The requirement of establishing a relationship between the secondary victim and the defendant’s act and omission explains why a duty of care will not arise solely as a result of witnessing the injuries suffered by the primary victim. The injuries are truly a consequence of that negligence, which is why the secondary victim’s claim in Taylor v A Novo [2013] EWCA Civ 194 failed. 

Indeed, if a duty of care was established every time a party witnessed the injuries sustained by a victim, with no appreciation of the event, then this would be, as noted by Hallet J in White v Lidl UK GmbH [2005] EWHC 871 (QB) “tantamount to saying that provided a claimant can establish a causal link between their injury and the defendant's negligence then they have a claim. That is not the law and never has been. [The Claimant] must establish on behalf of the claimant a duty of care owed to him by the respondents. He must establish the legal and factual proximity” (see [42]). 

There have been a number of cases in the past year, particularly the case of Taylor v Novo, which appear to have established some clarity in the law in respect of proximity. There does, however, appear to be two scenarios where further clarity is needed.

One of the key themes that emerges from recent authorities is that a secondary victim claim will fail where the primary victim has received treatment such as to make that scene sufficiently different to that at the accident itself. However, there has been no decision where the primary victim is in A&E, having had relatively little treatment. At first blush, the decision in McLoughlin appears to leave it open for a secondary victim to recover if they beat the ambulance to hospital and witness the primary victim prior to receiving treatment. However, in applying the principles set out above, unless the situation bears a resemblance to the scene of the accident, a secondary victim will not recover: it is not enough to simply be a witness to the injuries sustained. Given the fact that victims nowadays receive road side treatment, it is very unlikely that one would see the same scenes that occurred in McLoughlin, covered in oil and dirt.

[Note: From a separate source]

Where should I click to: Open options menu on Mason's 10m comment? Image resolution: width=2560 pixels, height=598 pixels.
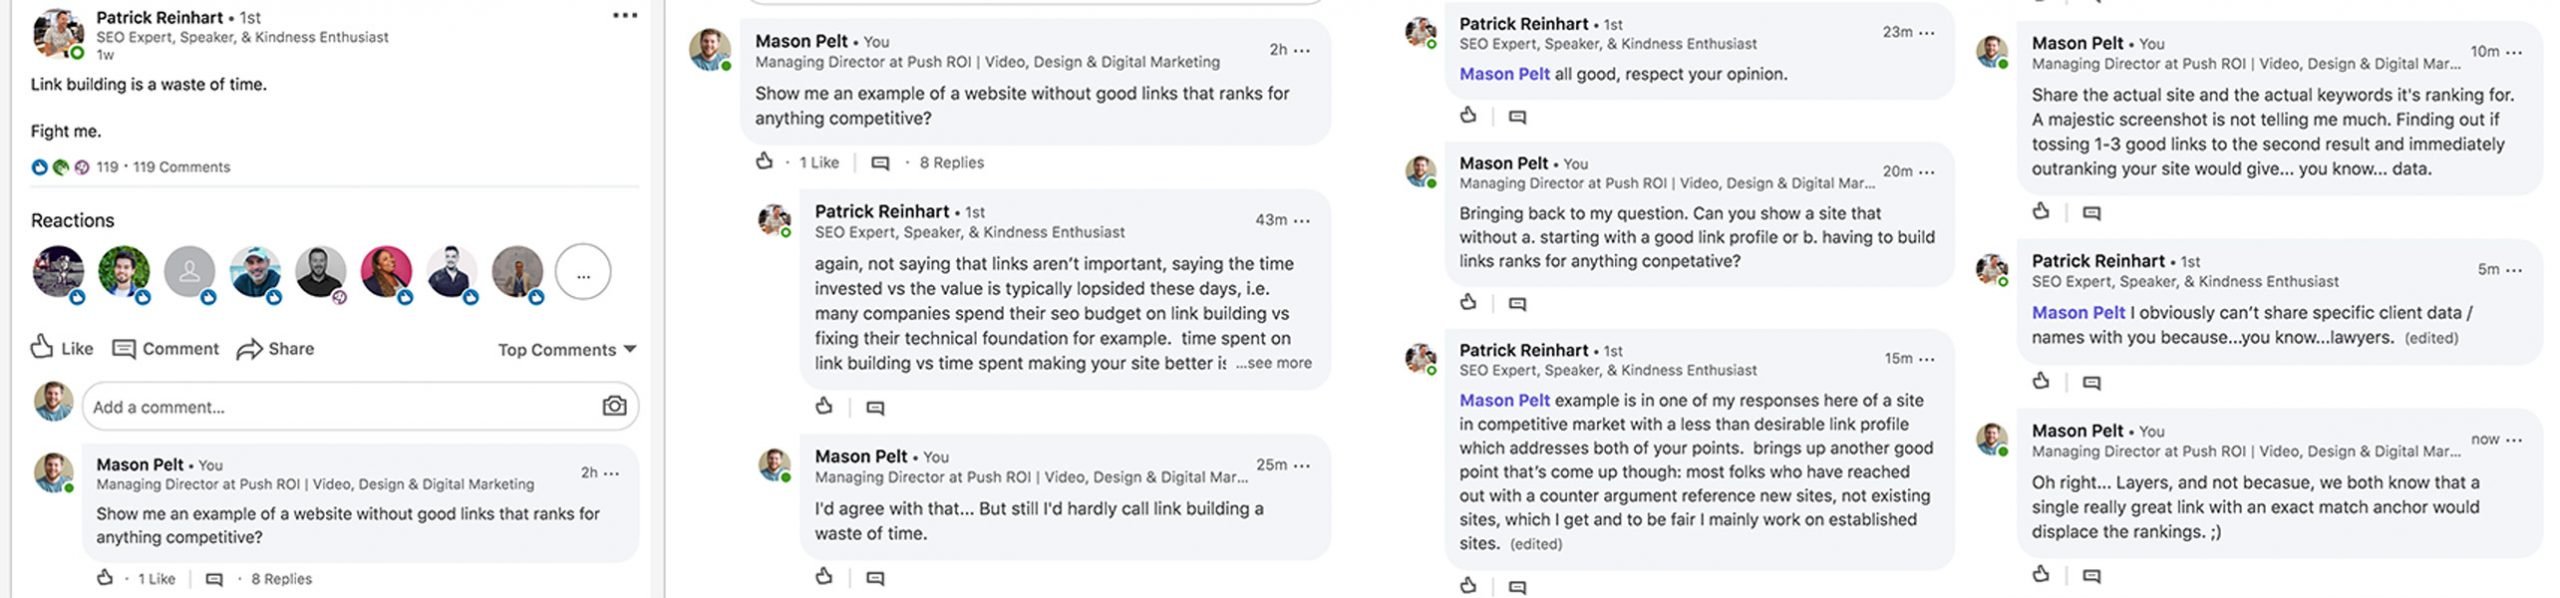coord(2515,52)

The second unchartered territory is a firm decision on the ability to recover as a secondary victim in cases of clinical negligence omissions, where the horrifying event is likely to be the consequence of the negligence, which according to Taylor v Novo is not sufficient to establish a duty of care. The high water mark case of NHS Glamorgan NHS Trust v Walters [2002] EWCA Civ 1792 was a negligent omission case where the Court of Appeal appear to have treated the baby’s fit (a consequence of a earlier omission) as the relevant event. However, it appears that the point was never taken in the case and had the decision followed Taylor v Novo, is unlikely to have succeeded absent an extension of the law. If the law remains as it is, in omission cases, unless the negligent omission and injury happen instantaneously and within the presence of the secondary victim, a secondary victim is unlikely to recover.